Uganda produces more than five million tonnes of cassava annually. However, the industrial potential of the crop is not yet fully exploited. Omara says Uganda has no entrepreneurs of quality cassava seed despite the high demand.
Cassava is a commercial crop in Brazil, Thailand, China, Nigeria, Ghana and Mozambique in a range of applications.
Cassava can be grown anywhere in Uganda because 80 per cent is arable land according to a Naro survey. It is not advisable to grow on rocky water-logged land.
Omara stresses that it takes 12 months to harvest cassava, not six months as many adverts claim, and it can last up to three solid years.
It takes 14-21 days for cassava to germinate while the best planting season should be at the start of the first rains (March-April) so that the second rains (August-October) find the plantation on proper course.
One stands a good chance if he plants in the second rain period because he will go through the dry period unscratched.
Best storage practices
Cassava is already in store in the soil and so those growing for home consumption are advised to use the piecemeal approach of only getting what they can consume.
Naro scientists are still working on the shelf life of cassava but the methodology is not yet fully adapted.
Choosing the best breed
You cannot go beyond Nase11, Nase19, Narocasss1 and Narocass2 which government has recommended for its Naads programme. In terms of yield, Narocass1 beats the rest because for one acre you get 18 to 25 tonnes yet for Nasse11 and Nasse19 you get 15-18 tonnes. A farmer will earn Shs2.5m from a tonne of cassava on local market.
The local breed can only give you four to five tonnes per acre. For one plant (stool) of Narocass1, you can get 8-25 root tubers.
Yet Nase19 offers 8-25 tubers. The tuber size is determined by the type of soil – sandy, you get long and relatively small size yet for other soils you can get big but short size.

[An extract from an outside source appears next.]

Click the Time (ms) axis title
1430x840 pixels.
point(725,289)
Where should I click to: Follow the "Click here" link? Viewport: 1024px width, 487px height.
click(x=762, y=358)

The market for cassava is unlimited, according to Omara. Uganda Breweries Limited (UBL) requires 6,000 metric tonnes to produce Engule beer. The ethanol processing plant in Lira (Kampec) requires 10 tonnes of dry cassava. Various companies require cassava starch which they export to China for pharmaceuticals, and the demand continues to be high. South Sudan refugees crave for cassava while last year, 2,000 bags of cassava went to Rwanda for about Shs300m. The huge local and Congo market also remains demanding.
Cassava products with huge investment opportunities include; starch, quality flour and chips for use as raw materials in bakeries, breweries, bioethanol, paperboards, bio-degradable plastics, animal feeds and textiles. According to Omara, a capital of Shs10m is enough to invest in a set of stainless cassava processing unit. He emphasised that not all cassava varieties are suitable for value addition. For quality flour, Omara recommends Nase 19 and NaroCas1.
•Land preparation: x2 ploughing
•Stem cutting length: 15-25cm
•Planting depth: 6-10cm
•Spacing: 1m x 1m
•Number of plants per acre: 4,000
•Maturity period:12-18 months
•Weeding regime: 6-8 times depending on weed type
•Intercrop with beans or maize, month after cassava has grown.